__Text segment__.

=====

# Yahoo Webscope S5 Dataset

In [11]:
import pandas as pd
import os
import shutil
from typing import Final
from pathlib import Path
from collections.abc import Callable
from config import data_raw_folder, data_processed_folder
from timeeval import Datasets

In [12]:
dataset_collection_name = "WebscopeS5"
source_folder = Path(data_raw_folder) / "Webscope-S5/data"
target_folder = Path(data_processed_folder)

print(f"Looking for source datasets in {source_folder.absolute()} and\nsaving processed datasets in {target_folder.absolute()}")

Looking for source datasets in /home/projects/akita/data/benchmark-data/data-raw/Webscope-S5/data and
saving processed datasets in /home/projects/akita/data/benchmark-data/data-processed


file handling and transformations

In [13]:
def list_regular_folders(path: str) -> list[str]:
    files = [os.path.join(path, f) for f in os.listdir(path)]
    return [f for f in files if os.path.isdir(f) and not os.path.basename(f).startswith(".")]

def calc_size(filename: str) -> int:
    with open(filename, 'r') as f:
        next(f) # skips header
        c = 0
        for line in f:
            c += 1
    return c

def transform_datetime_column(source: str, target: str, column: str = "timestamp") -> None:
    df = pd.read_csv(source)
    df["timestamp"] = pd.to_datetime(df['timestamp'], unit='h')
    df.to_csv(target, index=False)

def transform_copy(source: str, target: str) -> None:
    try:
        shutil.copy(source, target)
    except e:
        print(f"Unable to copy file. {e}")

In [14]:
# shared by all datasets
train_is_normal = False
input_type = "univariate"
datetime_index = True

# create target directory
dataset_subfolder = os.path.join(input_type, dataset_collection_name)
target_subfolder = os.path.join(target_folder, dataset_subfolder)
try:
    os.makedirs(target_subfolder)
    print(f"Created directories {target_subfolder}")
except FileExistsError:
    print(f"Directories {target_subfolder} already exist")
    pass

dm = Datasets(target_folder)
benchmark_paths = {}
for benchmark in list_regular_folders(source_folder):
    benchmark_paths[os.path.basename(benchmark)] = benchmark
benchmark_paths

Directories /home/projects/akita/data/benchmark-data/data-processed/univariate/WebscopeS5 already exist


{'A2Benchmark': '/home/projects/akita/data/benchmark-data/data-raw/Webscope-S5/data/A2Benchmark',
 'A3Benchmark': '/home/projects/akita/data/benchmark-data/data-raw/Webscope-S5/data/A3Benchmark',
 'A4Benchmark': '/home/projects/akita/data/benchmark-data/data-raw/Webscope-S5/data/A4Benchmark',
 'A1Benchmark': '/home/projects/akita/data/benchmark-data/data-raw/Webscope-S5/data/A1Benchmark'}

## A1Benchmark and A2Benchmark datasets

In [15]:
# shared by the datasets from A1 and A2
train_type = "unsupervised"

=====

__Entries provided__.
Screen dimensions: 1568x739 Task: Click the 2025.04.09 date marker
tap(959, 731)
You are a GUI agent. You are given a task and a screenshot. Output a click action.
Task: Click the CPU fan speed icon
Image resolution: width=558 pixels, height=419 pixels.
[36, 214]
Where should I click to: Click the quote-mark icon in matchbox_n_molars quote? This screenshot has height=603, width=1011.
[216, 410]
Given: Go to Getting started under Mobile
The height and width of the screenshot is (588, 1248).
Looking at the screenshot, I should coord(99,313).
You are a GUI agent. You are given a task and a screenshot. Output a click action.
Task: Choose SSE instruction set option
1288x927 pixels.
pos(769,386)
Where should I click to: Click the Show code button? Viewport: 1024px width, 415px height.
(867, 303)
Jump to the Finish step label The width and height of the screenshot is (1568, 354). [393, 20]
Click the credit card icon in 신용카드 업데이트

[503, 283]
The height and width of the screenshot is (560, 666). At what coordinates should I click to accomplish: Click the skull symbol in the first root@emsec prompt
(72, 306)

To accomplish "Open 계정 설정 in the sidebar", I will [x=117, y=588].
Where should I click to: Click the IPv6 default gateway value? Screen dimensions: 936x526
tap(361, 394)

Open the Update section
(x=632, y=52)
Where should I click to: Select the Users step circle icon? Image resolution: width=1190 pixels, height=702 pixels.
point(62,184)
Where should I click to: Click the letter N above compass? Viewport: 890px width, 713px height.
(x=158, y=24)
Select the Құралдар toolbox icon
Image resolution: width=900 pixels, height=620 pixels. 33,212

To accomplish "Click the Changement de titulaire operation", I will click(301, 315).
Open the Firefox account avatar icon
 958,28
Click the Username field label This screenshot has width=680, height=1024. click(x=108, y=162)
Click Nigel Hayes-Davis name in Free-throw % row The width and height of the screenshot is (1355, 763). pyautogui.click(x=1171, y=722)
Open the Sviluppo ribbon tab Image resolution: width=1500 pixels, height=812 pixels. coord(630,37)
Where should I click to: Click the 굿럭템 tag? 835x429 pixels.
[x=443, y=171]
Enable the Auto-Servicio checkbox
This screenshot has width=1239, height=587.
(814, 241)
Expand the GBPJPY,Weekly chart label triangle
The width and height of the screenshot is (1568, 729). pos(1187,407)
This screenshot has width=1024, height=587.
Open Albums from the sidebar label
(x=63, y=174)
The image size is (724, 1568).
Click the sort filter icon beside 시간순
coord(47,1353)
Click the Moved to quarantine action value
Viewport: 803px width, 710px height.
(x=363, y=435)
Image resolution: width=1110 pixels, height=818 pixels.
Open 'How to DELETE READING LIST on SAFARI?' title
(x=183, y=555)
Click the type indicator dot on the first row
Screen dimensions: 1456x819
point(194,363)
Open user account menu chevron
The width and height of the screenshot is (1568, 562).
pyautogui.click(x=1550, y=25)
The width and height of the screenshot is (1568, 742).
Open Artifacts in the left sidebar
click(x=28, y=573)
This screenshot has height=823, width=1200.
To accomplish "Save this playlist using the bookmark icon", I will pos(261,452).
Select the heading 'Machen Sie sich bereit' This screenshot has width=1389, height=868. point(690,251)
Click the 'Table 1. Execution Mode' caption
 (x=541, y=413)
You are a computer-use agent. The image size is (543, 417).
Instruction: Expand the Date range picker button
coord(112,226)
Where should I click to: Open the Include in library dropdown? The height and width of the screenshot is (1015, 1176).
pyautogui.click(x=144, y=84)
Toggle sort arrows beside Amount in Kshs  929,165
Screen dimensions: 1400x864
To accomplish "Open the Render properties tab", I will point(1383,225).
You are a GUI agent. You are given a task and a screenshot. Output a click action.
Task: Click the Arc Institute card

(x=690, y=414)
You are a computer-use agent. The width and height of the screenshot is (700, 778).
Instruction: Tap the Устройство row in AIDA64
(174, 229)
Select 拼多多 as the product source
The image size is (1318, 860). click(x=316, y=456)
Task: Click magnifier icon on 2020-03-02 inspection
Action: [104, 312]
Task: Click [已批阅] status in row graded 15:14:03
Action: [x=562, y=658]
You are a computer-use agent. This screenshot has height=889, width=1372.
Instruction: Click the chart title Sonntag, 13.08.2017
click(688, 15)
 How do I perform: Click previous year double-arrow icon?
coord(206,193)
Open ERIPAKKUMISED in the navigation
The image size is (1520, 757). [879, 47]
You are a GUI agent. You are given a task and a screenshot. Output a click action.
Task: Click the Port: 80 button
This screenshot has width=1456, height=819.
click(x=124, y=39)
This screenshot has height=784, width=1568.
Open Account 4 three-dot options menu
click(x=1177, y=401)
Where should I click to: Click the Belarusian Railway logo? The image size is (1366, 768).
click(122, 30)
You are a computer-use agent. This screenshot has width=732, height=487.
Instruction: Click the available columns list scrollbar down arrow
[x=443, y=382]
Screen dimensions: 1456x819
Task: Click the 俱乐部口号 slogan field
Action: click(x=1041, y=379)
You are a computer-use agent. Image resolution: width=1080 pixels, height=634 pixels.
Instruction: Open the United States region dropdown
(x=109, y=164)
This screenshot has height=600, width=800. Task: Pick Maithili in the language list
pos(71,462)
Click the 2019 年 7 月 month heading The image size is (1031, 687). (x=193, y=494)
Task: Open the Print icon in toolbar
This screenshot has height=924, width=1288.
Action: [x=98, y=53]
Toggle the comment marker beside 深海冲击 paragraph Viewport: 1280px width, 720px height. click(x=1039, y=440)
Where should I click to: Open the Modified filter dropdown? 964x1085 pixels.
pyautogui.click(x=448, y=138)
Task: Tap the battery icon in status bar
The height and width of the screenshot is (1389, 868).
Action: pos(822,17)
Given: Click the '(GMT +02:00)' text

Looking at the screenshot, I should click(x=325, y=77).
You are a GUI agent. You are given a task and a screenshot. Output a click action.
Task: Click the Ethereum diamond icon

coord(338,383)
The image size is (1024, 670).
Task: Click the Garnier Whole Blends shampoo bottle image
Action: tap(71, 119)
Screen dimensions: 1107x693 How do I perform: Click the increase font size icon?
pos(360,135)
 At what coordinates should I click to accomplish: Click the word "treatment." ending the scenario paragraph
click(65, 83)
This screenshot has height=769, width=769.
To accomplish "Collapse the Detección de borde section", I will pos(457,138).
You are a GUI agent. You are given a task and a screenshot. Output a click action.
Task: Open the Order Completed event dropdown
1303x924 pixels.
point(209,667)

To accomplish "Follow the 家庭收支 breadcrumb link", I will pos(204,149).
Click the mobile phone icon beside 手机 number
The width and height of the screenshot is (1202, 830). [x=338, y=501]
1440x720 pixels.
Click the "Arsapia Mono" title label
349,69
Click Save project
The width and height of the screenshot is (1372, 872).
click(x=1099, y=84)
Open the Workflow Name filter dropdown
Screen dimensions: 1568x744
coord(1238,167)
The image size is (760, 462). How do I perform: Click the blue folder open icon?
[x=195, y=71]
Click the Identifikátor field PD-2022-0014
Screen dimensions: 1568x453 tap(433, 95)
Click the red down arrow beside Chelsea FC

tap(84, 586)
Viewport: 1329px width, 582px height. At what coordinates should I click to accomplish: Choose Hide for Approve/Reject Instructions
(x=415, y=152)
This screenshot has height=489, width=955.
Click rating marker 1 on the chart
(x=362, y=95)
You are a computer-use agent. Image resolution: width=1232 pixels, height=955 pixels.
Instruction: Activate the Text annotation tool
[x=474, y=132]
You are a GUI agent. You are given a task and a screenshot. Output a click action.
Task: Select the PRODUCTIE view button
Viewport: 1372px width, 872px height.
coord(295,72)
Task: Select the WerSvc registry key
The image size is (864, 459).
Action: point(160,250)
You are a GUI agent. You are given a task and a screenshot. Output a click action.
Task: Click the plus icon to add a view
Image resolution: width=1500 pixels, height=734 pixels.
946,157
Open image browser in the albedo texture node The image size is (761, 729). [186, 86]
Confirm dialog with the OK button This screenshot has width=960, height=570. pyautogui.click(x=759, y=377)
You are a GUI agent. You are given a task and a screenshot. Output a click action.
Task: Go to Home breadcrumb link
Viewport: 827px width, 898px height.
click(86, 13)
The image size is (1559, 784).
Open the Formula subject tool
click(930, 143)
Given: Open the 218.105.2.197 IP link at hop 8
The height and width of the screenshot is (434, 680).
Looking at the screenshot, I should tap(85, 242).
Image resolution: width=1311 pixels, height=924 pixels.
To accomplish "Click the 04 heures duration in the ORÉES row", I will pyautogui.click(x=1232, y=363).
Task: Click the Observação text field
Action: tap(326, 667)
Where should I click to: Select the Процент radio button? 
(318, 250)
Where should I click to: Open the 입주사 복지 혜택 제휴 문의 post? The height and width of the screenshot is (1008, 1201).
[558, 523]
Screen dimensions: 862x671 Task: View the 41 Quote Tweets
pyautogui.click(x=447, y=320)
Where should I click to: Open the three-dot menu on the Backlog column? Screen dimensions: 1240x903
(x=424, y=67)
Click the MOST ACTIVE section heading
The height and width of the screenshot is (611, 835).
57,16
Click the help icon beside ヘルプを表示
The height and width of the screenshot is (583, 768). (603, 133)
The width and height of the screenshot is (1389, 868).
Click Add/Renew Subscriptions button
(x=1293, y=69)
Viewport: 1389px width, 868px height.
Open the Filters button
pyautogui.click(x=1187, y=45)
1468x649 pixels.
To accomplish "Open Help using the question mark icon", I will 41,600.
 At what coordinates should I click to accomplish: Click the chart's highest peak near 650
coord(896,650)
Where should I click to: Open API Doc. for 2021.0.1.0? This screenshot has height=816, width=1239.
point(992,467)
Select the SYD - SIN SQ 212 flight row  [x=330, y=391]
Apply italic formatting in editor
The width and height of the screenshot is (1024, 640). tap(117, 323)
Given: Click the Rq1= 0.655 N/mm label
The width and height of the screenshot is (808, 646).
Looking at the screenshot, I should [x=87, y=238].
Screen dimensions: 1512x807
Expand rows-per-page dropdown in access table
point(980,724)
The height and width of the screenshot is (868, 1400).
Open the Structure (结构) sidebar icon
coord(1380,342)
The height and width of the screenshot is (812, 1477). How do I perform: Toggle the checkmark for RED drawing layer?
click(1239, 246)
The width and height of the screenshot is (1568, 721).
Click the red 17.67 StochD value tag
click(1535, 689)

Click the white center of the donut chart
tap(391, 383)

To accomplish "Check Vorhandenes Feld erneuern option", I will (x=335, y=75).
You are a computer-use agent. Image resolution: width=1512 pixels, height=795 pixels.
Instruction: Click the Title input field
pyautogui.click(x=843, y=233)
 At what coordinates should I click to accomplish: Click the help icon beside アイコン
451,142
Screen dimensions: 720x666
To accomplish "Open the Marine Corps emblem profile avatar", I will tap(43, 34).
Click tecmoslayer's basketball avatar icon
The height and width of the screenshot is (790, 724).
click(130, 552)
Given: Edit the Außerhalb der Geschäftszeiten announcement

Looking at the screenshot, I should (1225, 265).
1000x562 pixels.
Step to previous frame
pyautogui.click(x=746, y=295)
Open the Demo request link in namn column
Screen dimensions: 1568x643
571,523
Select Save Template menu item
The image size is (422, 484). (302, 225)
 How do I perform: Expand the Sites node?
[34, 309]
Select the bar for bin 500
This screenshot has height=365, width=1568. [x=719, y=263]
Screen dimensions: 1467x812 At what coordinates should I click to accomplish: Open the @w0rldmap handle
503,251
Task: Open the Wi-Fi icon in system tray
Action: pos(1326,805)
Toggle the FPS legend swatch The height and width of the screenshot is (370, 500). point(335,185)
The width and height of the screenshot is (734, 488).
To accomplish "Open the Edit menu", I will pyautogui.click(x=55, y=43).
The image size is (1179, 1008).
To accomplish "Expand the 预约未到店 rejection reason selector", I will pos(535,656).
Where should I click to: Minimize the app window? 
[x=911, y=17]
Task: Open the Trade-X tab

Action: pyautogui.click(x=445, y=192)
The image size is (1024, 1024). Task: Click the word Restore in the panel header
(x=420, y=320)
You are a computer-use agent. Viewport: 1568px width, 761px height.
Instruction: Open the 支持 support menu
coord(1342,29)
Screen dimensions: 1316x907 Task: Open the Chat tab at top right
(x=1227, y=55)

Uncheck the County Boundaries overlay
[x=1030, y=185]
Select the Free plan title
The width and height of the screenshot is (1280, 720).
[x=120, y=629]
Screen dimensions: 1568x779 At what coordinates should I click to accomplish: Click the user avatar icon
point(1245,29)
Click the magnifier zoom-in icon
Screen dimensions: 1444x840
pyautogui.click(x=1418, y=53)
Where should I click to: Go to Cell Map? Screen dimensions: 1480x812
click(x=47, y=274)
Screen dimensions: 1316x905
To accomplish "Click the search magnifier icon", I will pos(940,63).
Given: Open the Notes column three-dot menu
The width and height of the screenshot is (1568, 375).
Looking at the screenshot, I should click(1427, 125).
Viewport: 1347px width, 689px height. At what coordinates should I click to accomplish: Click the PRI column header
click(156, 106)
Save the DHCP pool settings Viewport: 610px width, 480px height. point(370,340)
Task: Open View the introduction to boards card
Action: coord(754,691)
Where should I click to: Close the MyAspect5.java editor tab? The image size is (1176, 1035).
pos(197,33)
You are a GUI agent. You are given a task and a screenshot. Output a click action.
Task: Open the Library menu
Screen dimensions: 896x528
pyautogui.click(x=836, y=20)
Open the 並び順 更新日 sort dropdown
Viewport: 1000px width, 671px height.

=====

__Required work__.
a: Summarize the Webscope S5 notebook in two sentences.
b: Please decide whether each statement agrees with the Webscope S5 notebook. Answer yes or no, and quote the deciding words from the notebook.
(i) The line-counting helper skips the header before it counts.
(ii) The shared settings give the input type as multivariate.
(iii) Running the code created the target directory for the first time.
c: Pick up the Webscope S5 notebook after its final line and continue it.

__Exercise responses__.
a: The notebook points to a raw source folder and a processed target folder for the "WebscopeS5" collection, and it defines helper functions that list visible subfolders, count a file's lines after the header, convert the timestamp column to datetimes in hours, and copy files. It then sets shared options (univariate input, a datetime index, and train_is_normal as False), reports that the target directories already exist, and maps the A1 to A4 benchmark folders to their paths.

b:
(i) Yes: "next(f) # skips header"
(ii) No: "input_type = "univariate""
(iii) No: "Directories /home/projects/akita/data/benchmark-data/data-processed/univariate/WebscopeS5 already exist"

c:
for benchmark, dataset_type in [("A1Benchmark", "real"), ("A2Benchmark", "synthetic")]:
    # dataset transformation
    transform_file: Callable[[str, str], None] = transform_datetime_column if benchmark == "A1Benchmark" else transform_copy

    for f in os.listdir(benchmark_paths[benchmark]):
        source_file = os.path.join(benchmark_paths[benchmark], f)
        if (os.path.isfile(source_file) and not f == ".json"):
            # get file number for target filename
            dataset_number = os.path.splitext(os.path.basename(f))[0].split("_")[1]
            filename = f"{benchmark}-{dataset_number}.test.csv"

            # save metadata
            dataset_name = filename.split(".")[0]
            path = os.path.join(dataset_subfolder, filename)
            target_filepath = os.path.join(target_subfolder, filename)
            dataset_length = calc_size(source_file)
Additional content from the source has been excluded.